### Your task
Your task is to transcribe all the entries exactly, excluding pictures.

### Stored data
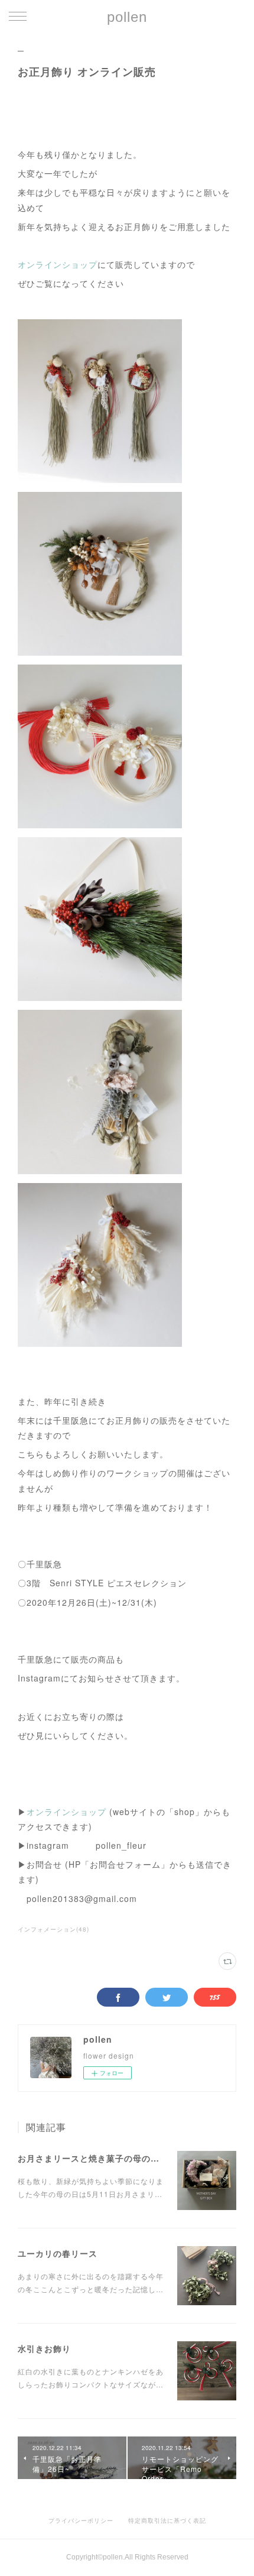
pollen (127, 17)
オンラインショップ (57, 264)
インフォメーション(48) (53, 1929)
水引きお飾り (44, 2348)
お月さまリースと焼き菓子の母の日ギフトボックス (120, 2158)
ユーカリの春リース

### Your response
pollen (127, 17)
オンラインショップ (57, 264)
インフォメーション(48) (53, 1929)
水引きお飾り (44, 2348)
お月さまリースと焼き菓子の母の日ギフトボックス (120, 2158)
ユーカリの春リース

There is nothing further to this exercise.